As Black History Month comes to a close and Women’s History Month comes to arrival, Stronger Consulting wants to celebrate the one additional historical figure that helped create an increasingly equal education system. One of the most notable was Fanny Jackson Coppin.
Coppin was the first African American woman to become a principal. Her ongoing commitment to education and her resilience in the face of opposition stand as powerful reminders for education professionals today.
Coppin was born into slavery in January of 1837. She remained enslaved until the age of 12 when her aunt purchased her freedom.
Upon being freed, Coppin began working as a servant for the author George Henry Calvert. Throughout her youth, Coppin would use her earnings from servant work to hire a tutor. She valued education highly and invested constantly in her own learning.
When she was old enough, Coppin turned her attention to higher education. Thanks to a scholarship from the African Methodist Church, she was able to attend Oberlin College in Ohio. Oberlin was the first college in America to accept Black students.

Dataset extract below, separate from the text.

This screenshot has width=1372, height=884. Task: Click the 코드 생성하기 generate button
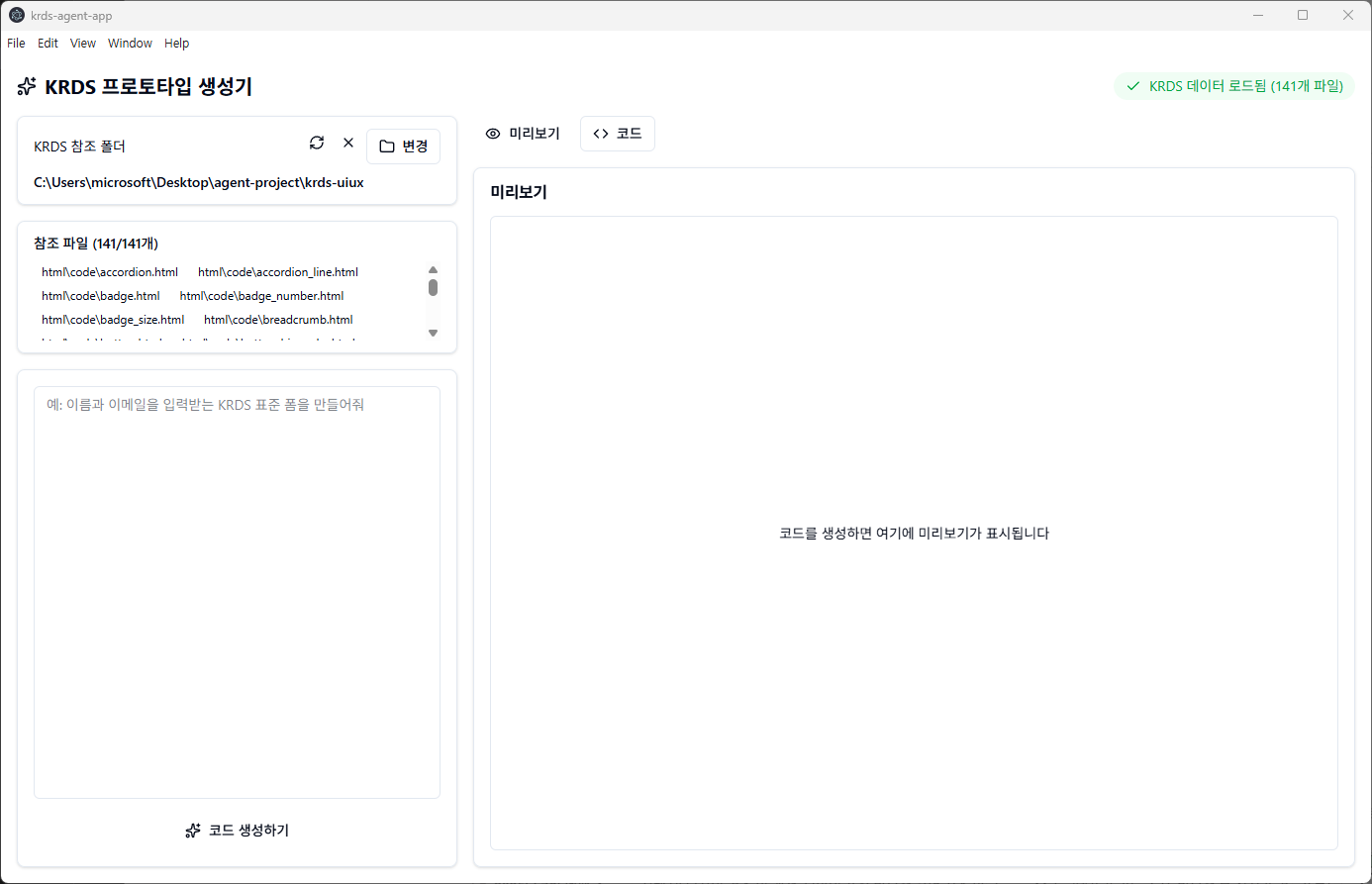pos(237,831)
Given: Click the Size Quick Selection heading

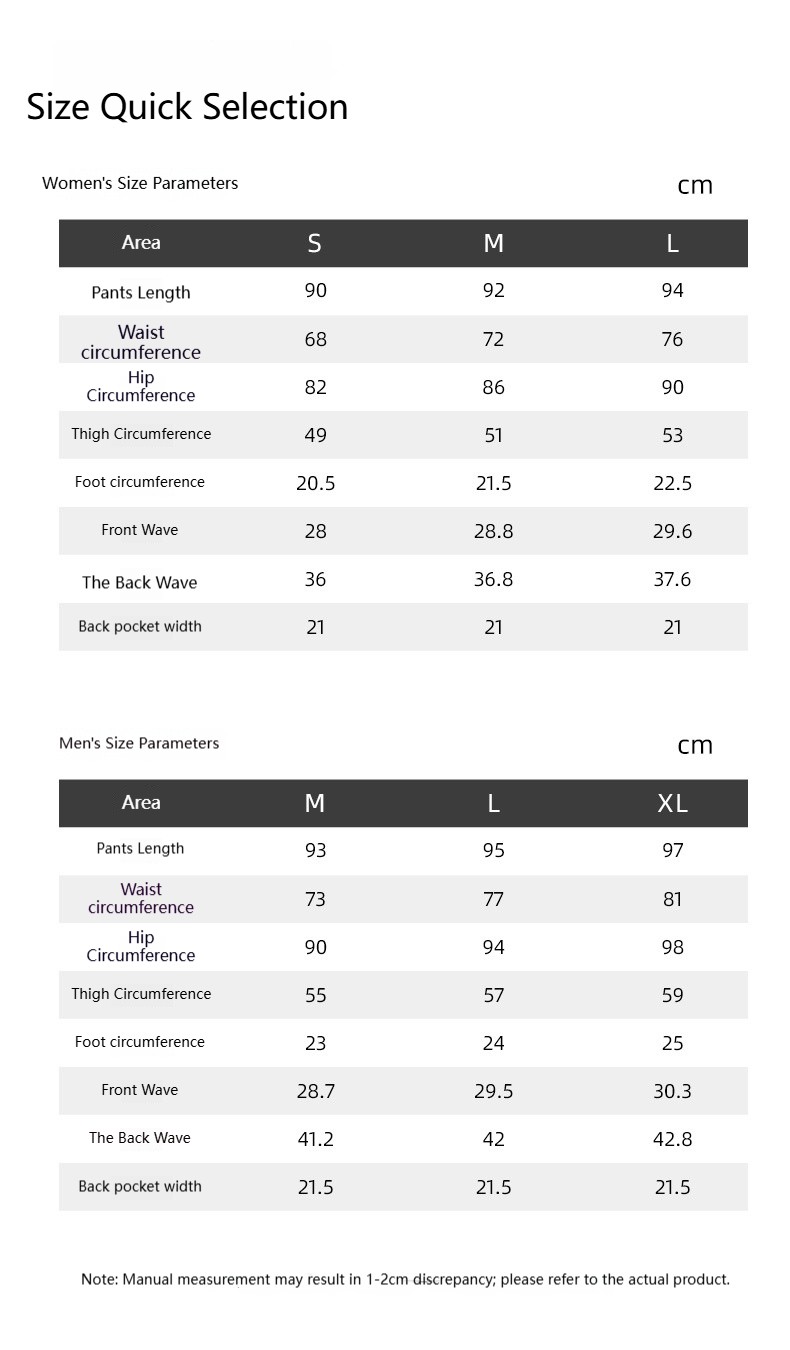Looking at the screenshot, I should pyautogui.click(x=187, y=107).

Once there, Coppin shifted into the men’s classes. Though it wasn’t advised, she wanted to prove that there was no difference between the intelligence of a woman and that of a man.

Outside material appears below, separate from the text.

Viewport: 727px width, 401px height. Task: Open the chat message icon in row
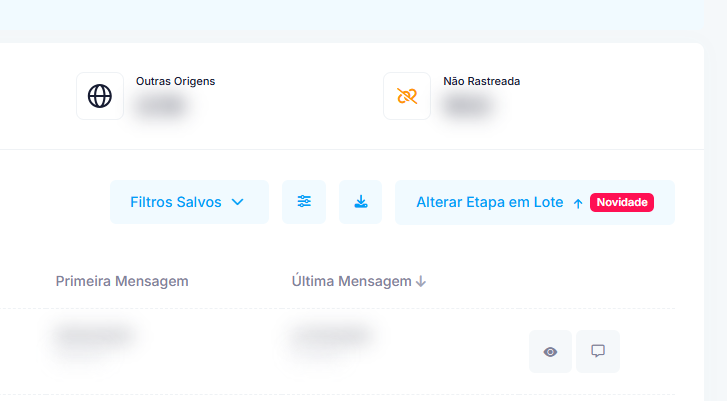[x=598, y=351]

The pressure she felt to succeed was tremendous, as Coppin knew her peers and instructors would see her as emblematic of all women and African Americans. Regardless of this pressure, Coppin went on to excel in all her courses, earning her bachelor’s degree in 1865.

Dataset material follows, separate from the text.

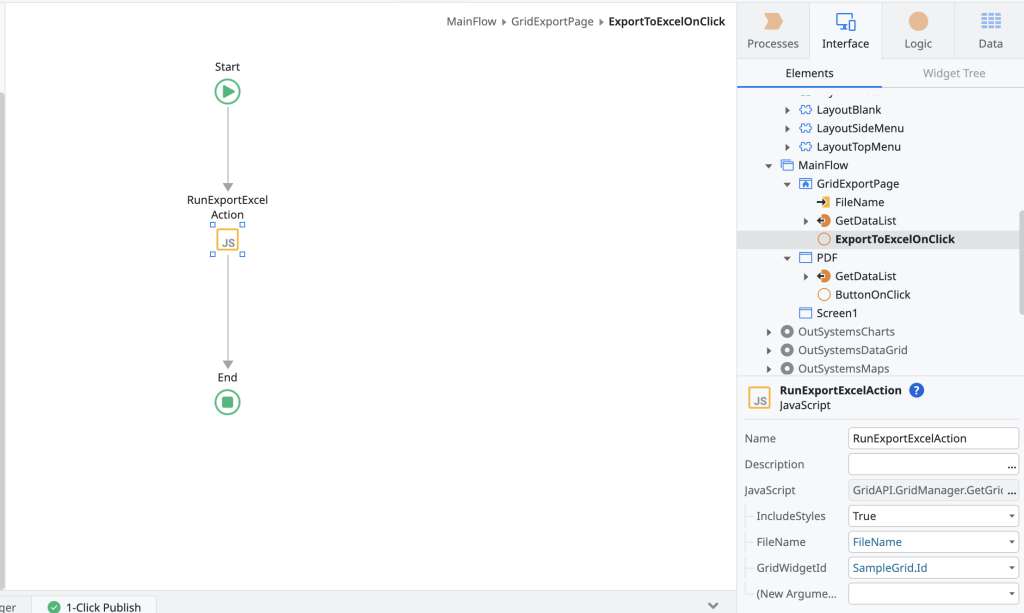Open Description editor via ellipsis button
Screen dimensions: 1024x613
click(1012, 465)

That same year she began working as a teacher at the Institute for Colored Youth in Philadelphia. In just 4 short years, she was promoted to principal, making her the first Black Woman to hold that title in America.
Lessons For Educators
At no point was her educational journey easy. She faced seemingly insurmountable odds from the very beginning. But regardless, Coppin stayed committed to education; both her own and, more broadly, societies.
In these times of turbulence and uncertainty, education professionals can look to Coppin as a reminder to stay strong and work towards a better tomorrow. Her refusal to surrender, her insistence on the value of education and equality helped create the educational system we have today.
She was driven by a deep-seated belief that knowledge and opportunity are worth fighting for. Educational institutions can use her as inspiration to push on when things feel uncertain. Knowing that education helps create a better world can help you bring your best to your work, regardless of the circumstances.
Stronger Consulting believes in educators and educational staff. While we may face unknowns, we can look to Coppin as a reminder to remain strong and continue pushing forward.